**Data to process**
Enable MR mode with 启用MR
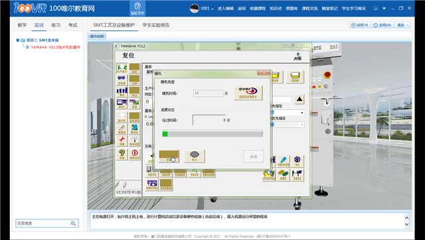Viewport: 425px width, 240px height. [x=383, y=25]
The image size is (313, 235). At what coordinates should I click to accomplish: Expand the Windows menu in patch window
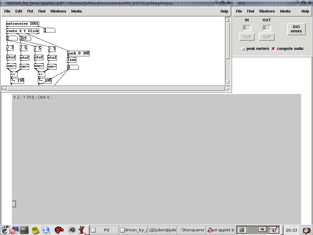58,11
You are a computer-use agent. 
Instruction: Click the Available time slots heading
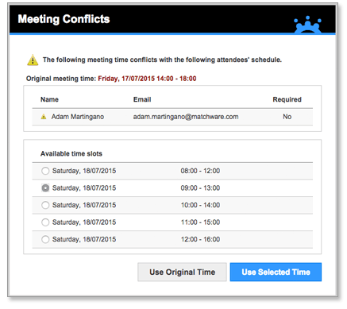pyautogui.click(x=71, y=154)
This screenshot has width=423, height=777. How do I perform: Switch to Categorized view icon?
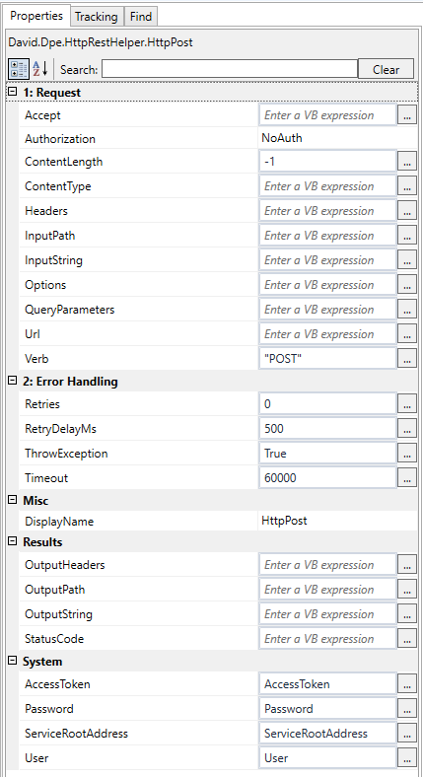pos(19,69)
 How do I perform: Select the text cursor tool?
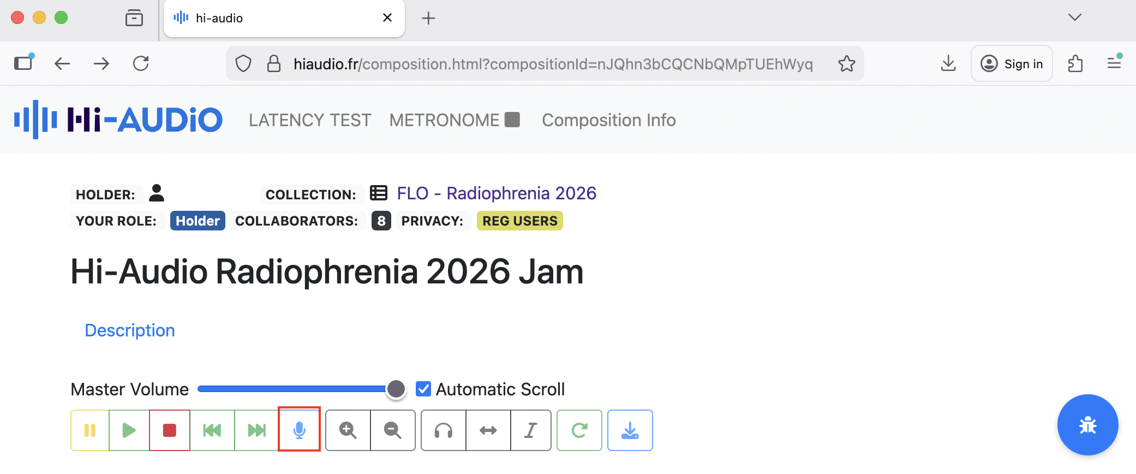531,430
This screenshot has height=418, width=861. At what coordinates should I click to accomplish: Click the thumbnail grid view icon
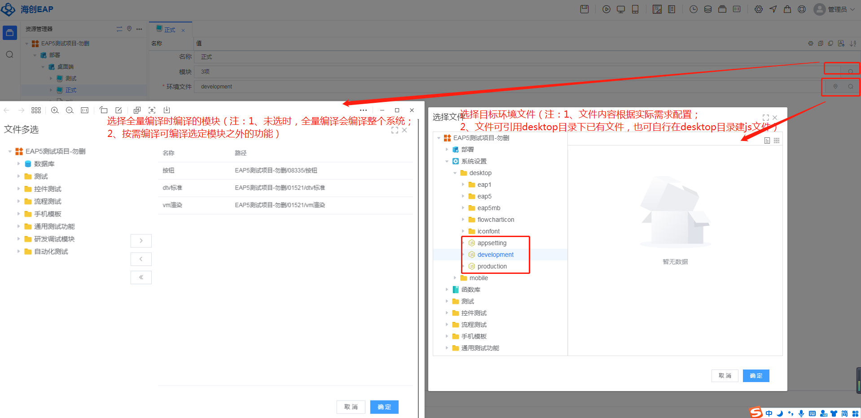(36, 110)
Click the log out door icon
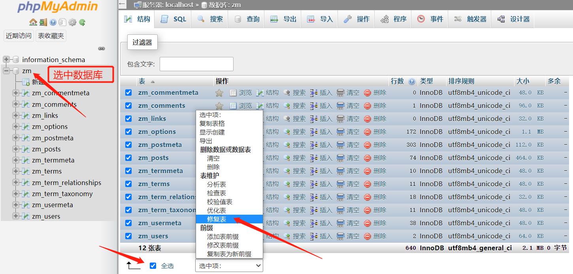Image resolution: width=573 pixels, height=274 pixels. pyautogui.click(x=43, y=23)
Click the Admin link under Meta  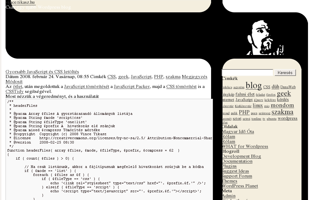229,196
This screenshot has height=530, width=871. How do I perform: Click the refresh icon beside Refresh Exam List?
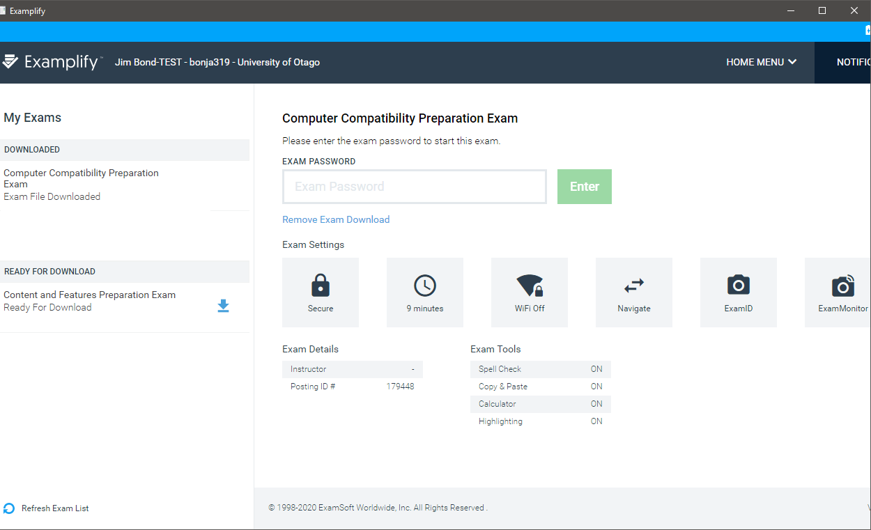coord(9,508)
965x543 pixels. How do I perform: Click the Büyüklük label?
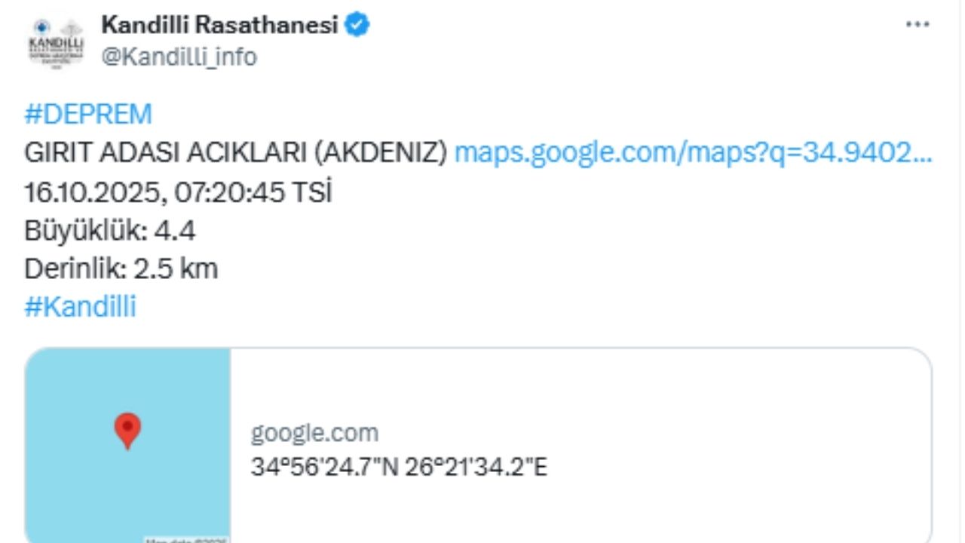85,231
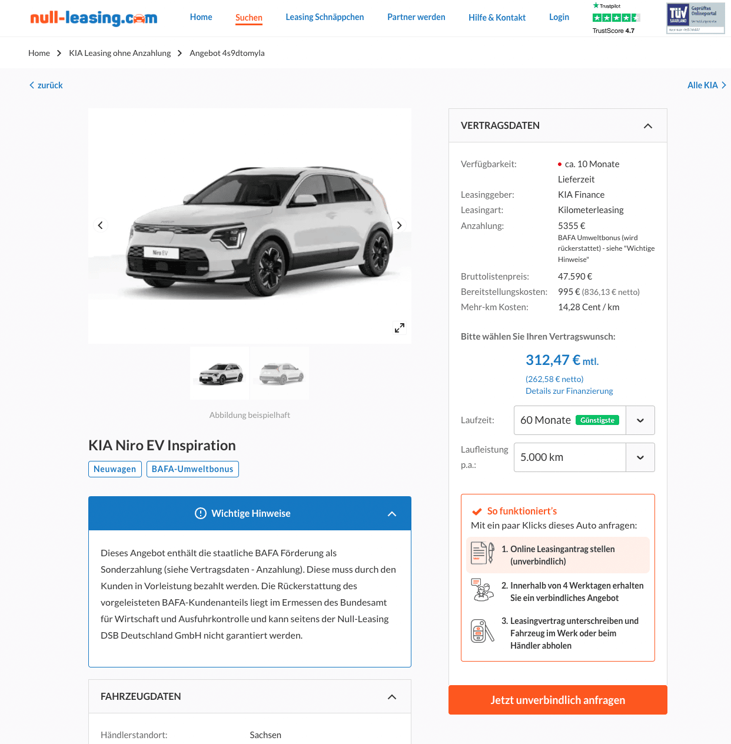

**Instructions for the task**
Exactly the lines from the one containing "965x543 pixels. How" to the final line of the entries are wanted; please write them out, both ends included, but not the pictures.

**Output**
965x543 pixels. How do I perform: Click the Büyüklük label?
85,231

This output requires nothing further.